The bigger problem is that a figment of Will’s imagination becomes a ghost at the end. The ghost appears to fit with the director, Jim Sheridan’s, Catholic background of belief in communion with the saints, including one’s loved ones. However, the ghost manages to influence what happens this side of Heaven in the movie’s climactic confrontation with the story’s real villain. This is an occult view of people who are dead, not a Catholic or a biblical one. Thus, while the movie has a light moral premise, that premise is infected with this very strong occult viewpoint. DREAM HOUSE also has several strong gratuitous profanities.

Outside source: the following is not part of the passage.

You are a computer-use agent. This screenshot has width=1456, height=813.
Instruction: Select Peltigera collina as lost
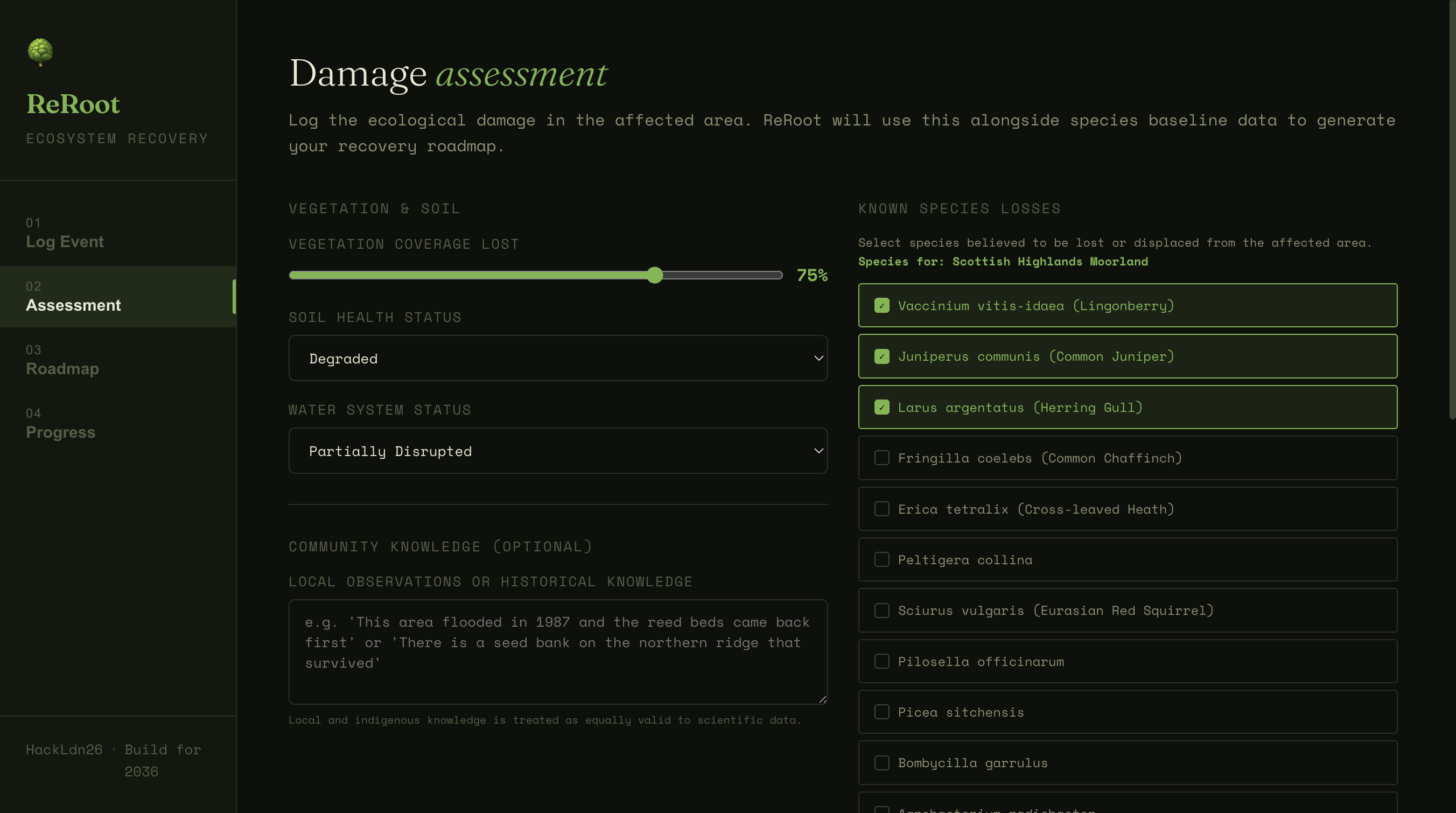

All in all, therefore, DREAM HOUSE is unacceptable, partly for its gratuitous profanities but mostly for its occult content. However, it’s not a completely evil occult movie like THE SIXTH SENSE, because here the occult content only plays a partial role in the story at a certain albeit crucial point.

In Brief:

A scary horror thriller, DREAM HOUSE opens with Will Atenton leaving his plush New York publishing job to write a novel and live in his new suburban home with his wife, Libby, and their two young daughters. Will gets dirty looks from the ex-husband of the woman across the street. Then, his daughters and wife see a strange man lurking outside the house. Will discovers that their house is the site of a gruesome murder scene five years ago. Will starts investigating what happened. Suddenly, the story takes a bizarre twist that forces Will to start examining his own mental stability.

DREAM HOUSE is not as poorly produced as one would assume. The twist in the middle of the story is clever. It leads to a somewhat exciting if predictable finish. The bigger problem is that a figment of Will’s imagination becomes a ghost at the end. This ending presents an occult view of people who are dead, not a biblical one. Thus, while the movie has a light moral premise, that premise is infected with a very strong, unacceptable occult viewpoint. DREAM HOUSE also has several strong gratuitous profanities.